Assuming you’re using bundler:


bundle config build.mysql
--with-mysql-include=/Applications/MAMP/Library/include/mysql/
--with-mysql-lib=/Applications/MAMP/Library/lib
--with-mysql-config=/Applications/MAMP/Library/bin/mysql_config

and then before you do a `bundle install` , set the env vars


> export ARCHFLAGS="-arch x86_64"

or


> export ARCHFLAGS="-arch $(uname -m)"

## Test it

If things install nicely, lets make sure it works…


$ipod:~ jvanasco$ python
>>> import _mysql

Oh , crap:


Traceback (most recent call last):
File "", line 1, in
File "build/bdist.macosx-10.5-i386/egg/_mysql.py", line 7, in
File "build/bdist.macosx-10.5-i386/egg/_mysql.py", line 6, in __bootstrap__
ImportError: dlopen(/Users/jvanasco/.python-eggs/MySQL_python-1.2.3-py2.7-macosx-10.5-i386.egg-tmp/_mysql.so, 2): Library not loaded: libmysqlclient.18.dylib
Referenced from: /Users/jvanasco/.python-eggs/MySQL_python-1.2.3-py2.7-macosx-10.5-i386.egg-tmp/_mysql.so
Reason: image not found

Basically what’s happening is that as you run it, mysql_python drops a shared object in your userspace. That shared object is referencing the location that the Mysql.org distribution placed all the library files — which differs from where we placed them in MAMP.

There’s a quick fix — add this to your bash profile, or run it before starting mysql/your app:

export DYLD_LIBRARY_PATH="$DYLD_LIBRARY_PATH:DYLD_LIBRARY_PATH=/Applications/MAMP/Library/lib/mysql"

# Conclusion

There are too many posts on this subject matter to thank.
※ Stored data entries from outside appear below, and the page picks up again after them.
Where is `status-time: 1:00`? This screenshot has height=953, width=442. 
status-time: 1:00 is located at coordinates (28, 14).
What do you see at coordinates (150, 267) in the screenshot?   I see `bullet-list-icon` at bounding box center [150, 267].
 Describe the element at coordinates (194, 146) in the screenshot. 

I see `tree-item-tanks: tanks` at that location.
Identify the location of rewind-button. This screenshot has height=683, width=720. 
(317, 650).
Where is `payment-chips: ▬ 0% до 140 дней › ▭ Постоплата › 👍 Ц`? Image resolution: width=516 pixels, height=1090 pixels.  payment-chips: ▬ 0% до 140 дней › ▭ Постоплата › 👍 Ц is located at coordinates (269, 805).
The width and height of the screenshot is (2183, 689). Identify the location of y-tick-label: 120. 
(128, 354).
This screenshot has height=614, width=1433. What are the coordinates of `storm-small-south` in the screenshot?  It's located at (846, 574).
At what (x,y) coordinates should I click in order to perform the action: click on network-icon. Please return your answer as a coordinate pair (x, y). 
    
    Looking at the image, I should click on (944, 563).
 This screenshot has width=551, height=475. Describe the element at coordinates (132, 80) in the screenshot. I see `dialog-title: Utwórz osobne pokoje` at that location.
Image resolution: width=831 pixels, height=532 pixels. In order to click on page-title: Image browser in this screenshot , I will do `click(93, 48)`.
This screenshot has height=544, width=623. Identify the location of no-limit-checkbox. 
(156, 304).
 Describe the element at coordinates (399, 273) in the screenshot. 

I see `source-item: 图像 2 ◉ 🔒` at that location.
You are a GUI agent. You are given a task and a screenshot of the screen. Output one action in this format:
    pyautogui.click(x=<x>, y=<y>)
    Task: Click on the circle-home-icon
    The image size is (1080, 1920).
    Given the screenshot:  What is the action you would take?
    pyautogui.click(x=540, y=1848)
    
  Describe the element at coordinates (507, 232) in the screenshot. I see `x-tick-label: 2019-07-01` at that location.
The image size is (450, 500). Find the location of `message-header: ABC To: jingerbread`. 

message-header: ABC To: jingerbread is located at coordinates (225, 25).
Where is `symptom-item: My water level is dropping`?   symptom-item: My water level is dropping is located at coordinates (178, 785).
A lot of people posted variations of this method – to which I’m very grateful – however no one addressed troubleshooting the Python process , which is why I posted this.

I also can’t stress the simple fact that if the MAMP distribution contained the header and built library files, none of this would be necessary.